#### EXTRACTED MATERIAL ####
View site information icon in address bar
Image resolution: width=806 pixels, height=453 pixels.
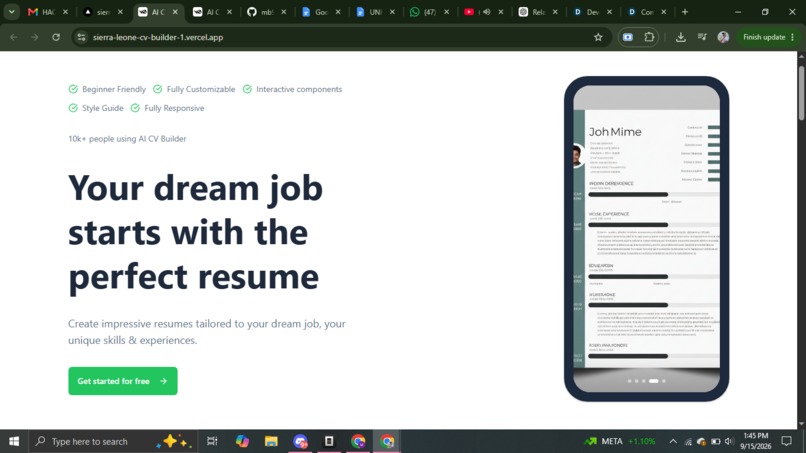[81, 37]
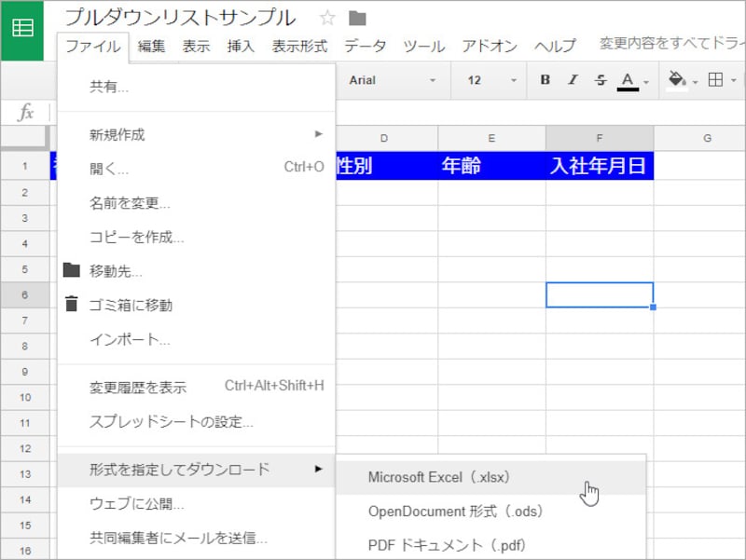Open the text color swatch underline indicator
746x560 pixels.
pos(628,87)
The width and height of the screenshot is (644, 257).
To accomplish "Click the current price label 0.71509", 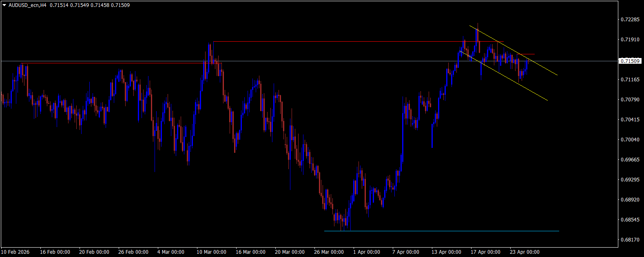I will (630, 61).
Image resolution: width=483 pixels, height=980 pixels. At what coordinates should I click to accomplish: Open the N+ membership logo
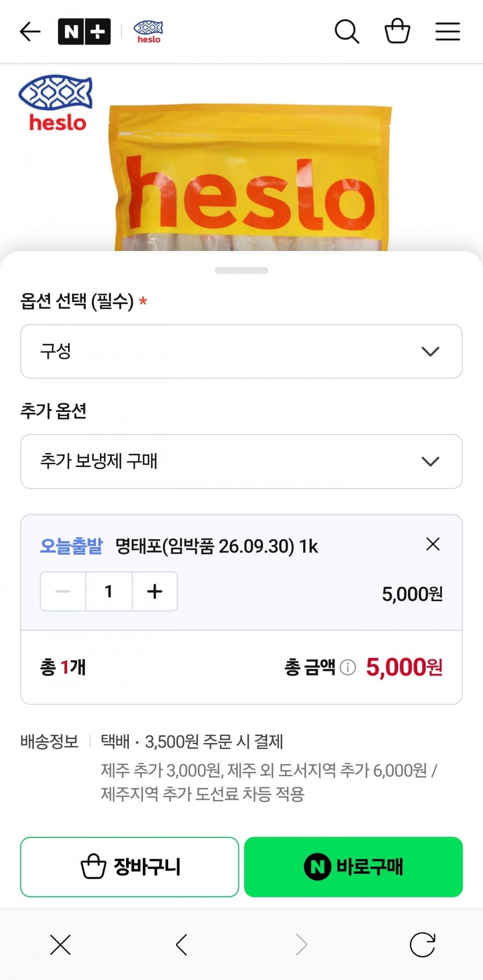84,32
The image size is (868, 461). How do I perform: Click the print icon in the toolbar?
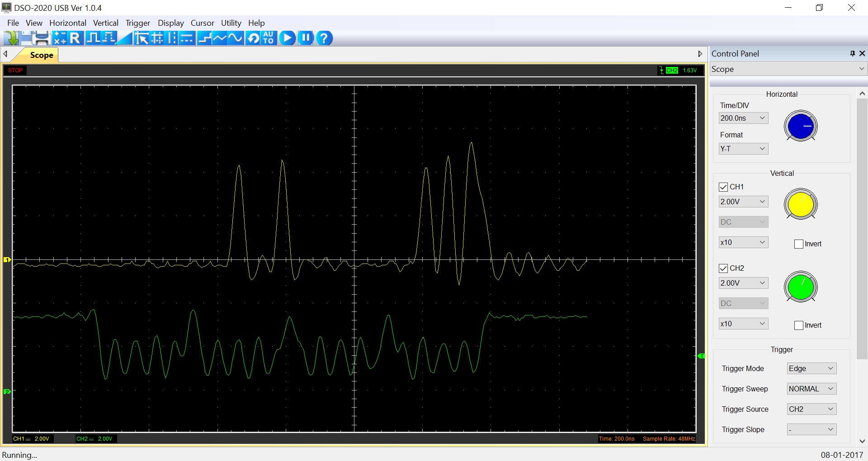coord(42,38)
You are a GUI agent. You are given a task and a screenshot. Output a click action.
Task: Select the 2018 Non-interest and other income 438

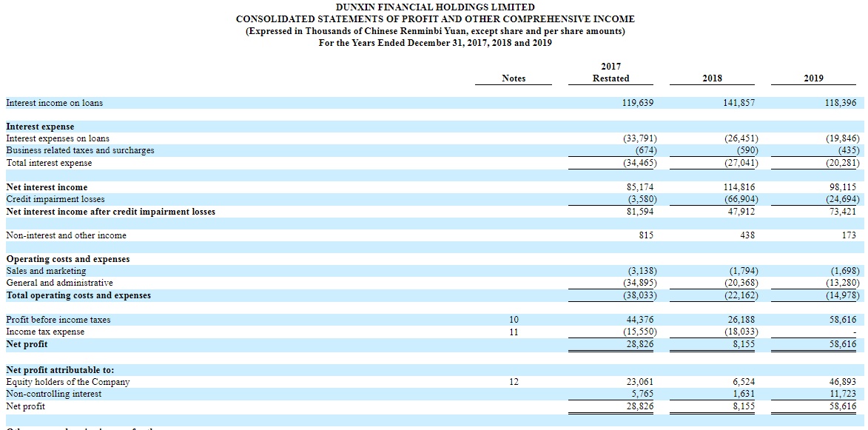click(747, 236)
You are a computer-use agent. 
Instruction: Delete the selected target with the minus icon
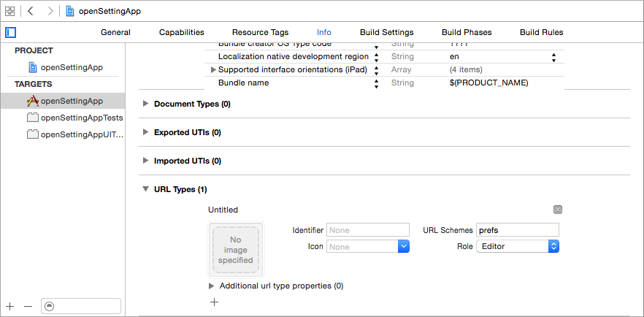(28, 306)

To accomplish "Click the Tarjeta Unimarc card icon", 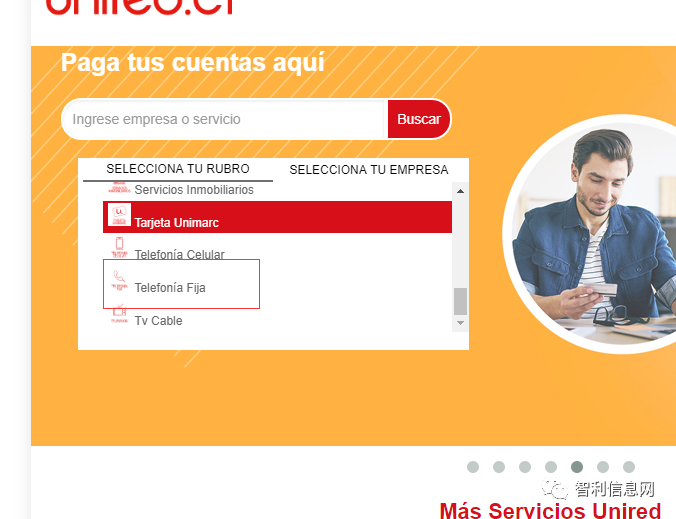I will click(119, 215).
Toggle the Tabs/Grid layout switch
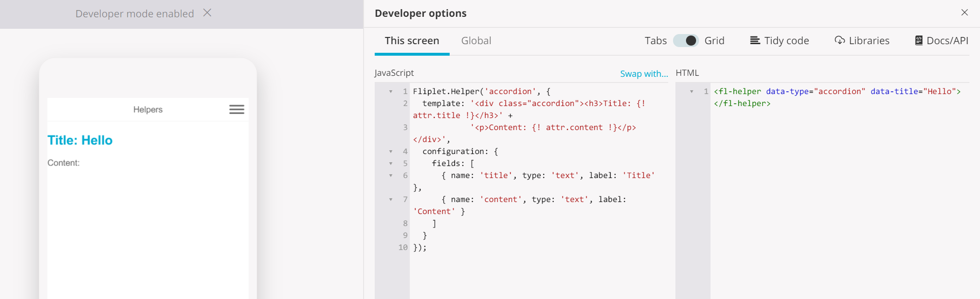980x299 pixels. [686, 41]

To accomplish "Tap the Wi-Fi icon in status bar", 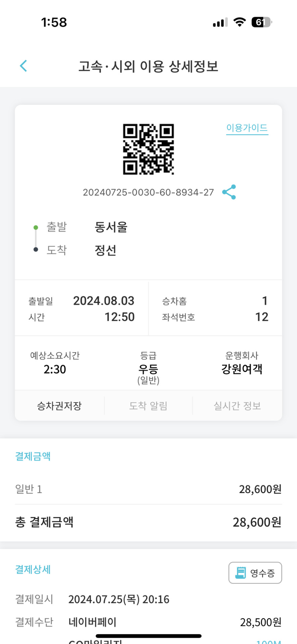I will point(239,22).
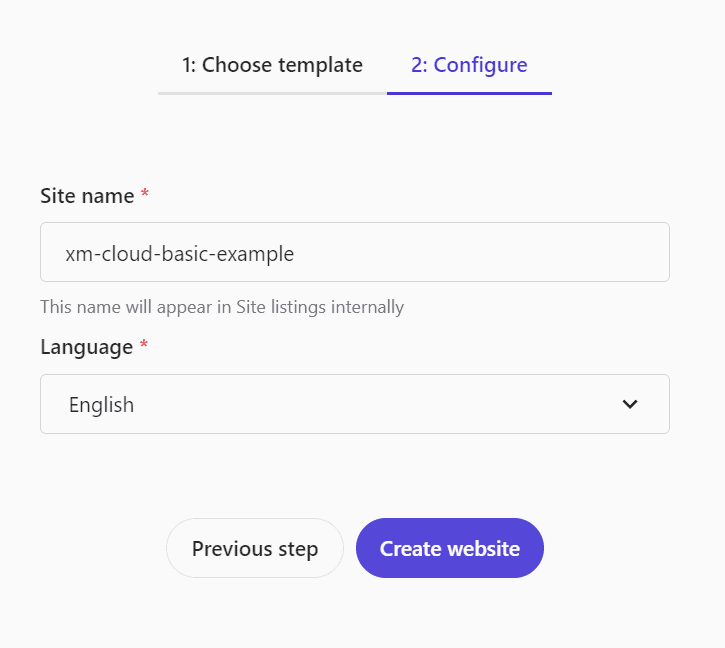
Task: Focus the Site name input field
Action: (x=355, y=252)
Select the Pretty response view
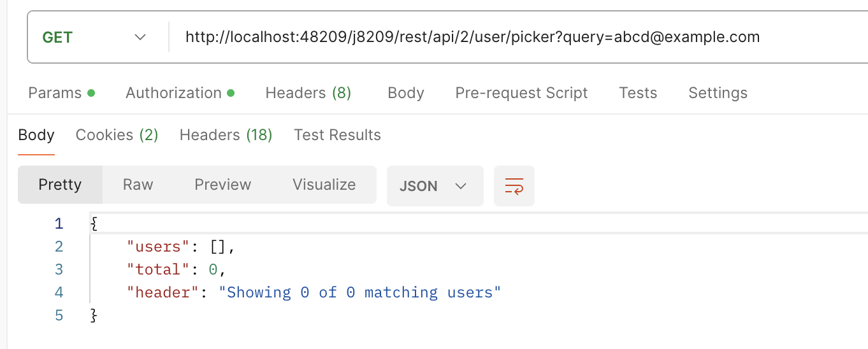868x349 pixels. (x=60, y=185)
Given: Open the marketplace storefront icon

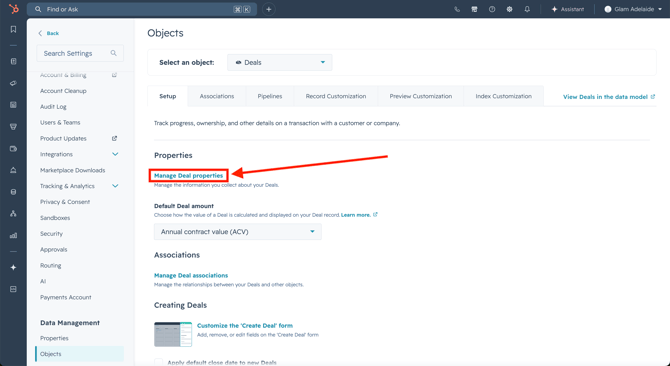Looking at the screenshot, I should pyautogui.click(x=474, y=9).
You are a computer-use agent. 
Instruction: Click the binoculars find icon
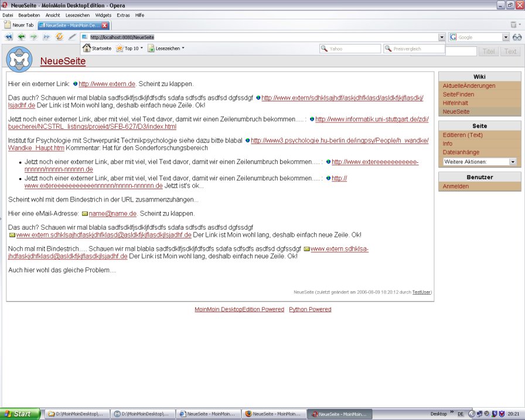[517, 37]
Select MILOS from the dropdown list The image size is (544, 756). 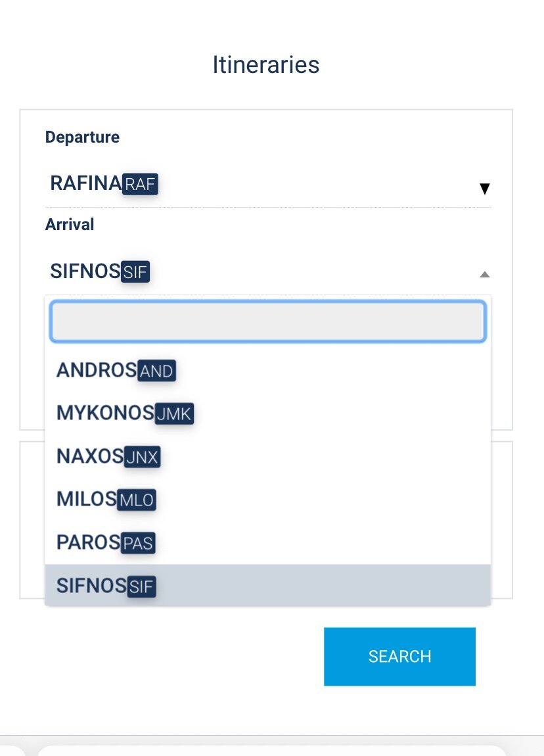pos(86,499)
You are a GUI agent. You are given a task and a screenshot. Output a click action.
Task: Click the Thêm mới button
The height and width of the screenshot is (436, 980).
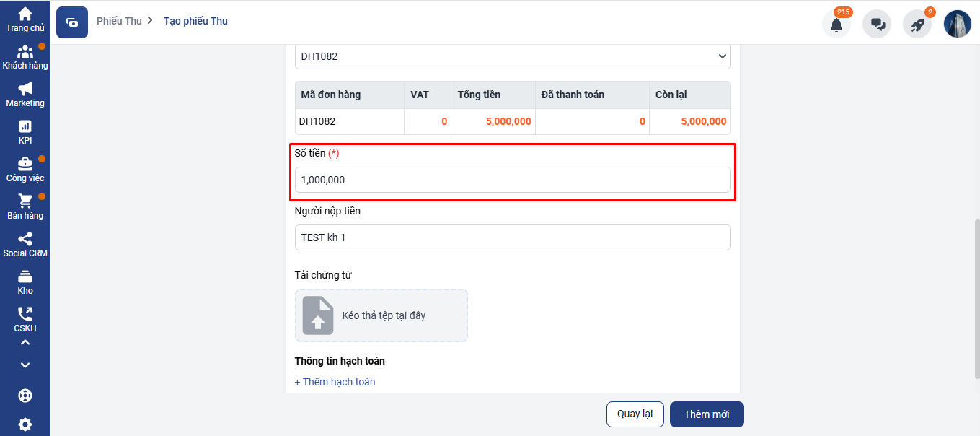pyautogui.click(x=706, y=414)
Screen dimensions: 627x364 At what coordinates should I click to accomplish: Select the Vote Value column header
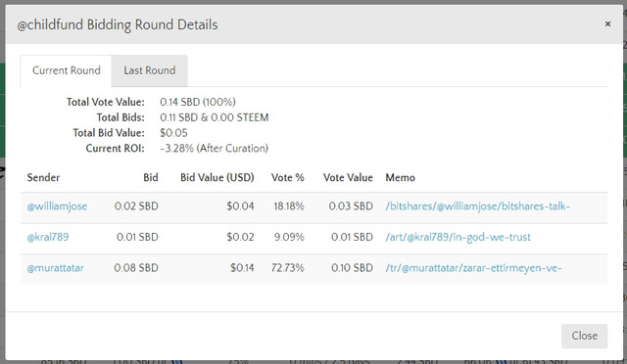(348, 177)

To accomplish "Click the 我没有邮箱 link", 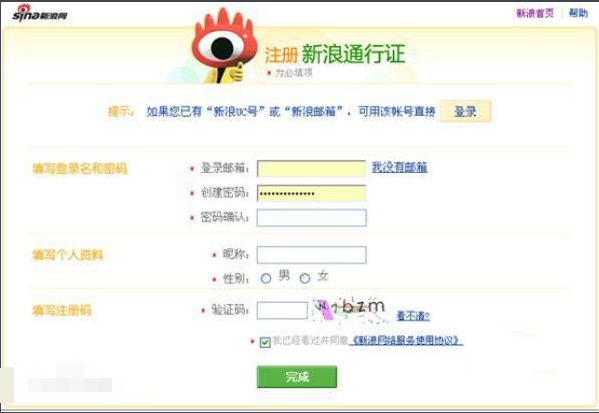I will (x=400, y=167).
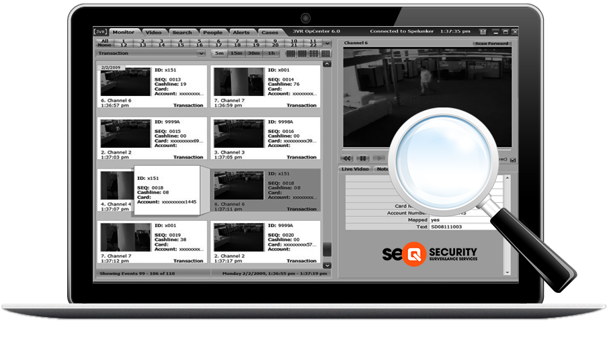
####
GOAL OF THE EXERCISE:
After dropping the pictures, please set down the lines from the beginning of the listing through the line containing "The width and", both included, exactly as they stand.

SOLUTION TO THE PROBLEM:
View site information icon in address bar
Image resolution: width=806 pixels, height=453 pixels.
[81, 37]
Open the text color swatch underline indicator
746x560 pixels.
pos(628,87)
The width and height of the screenshot is (644, 257).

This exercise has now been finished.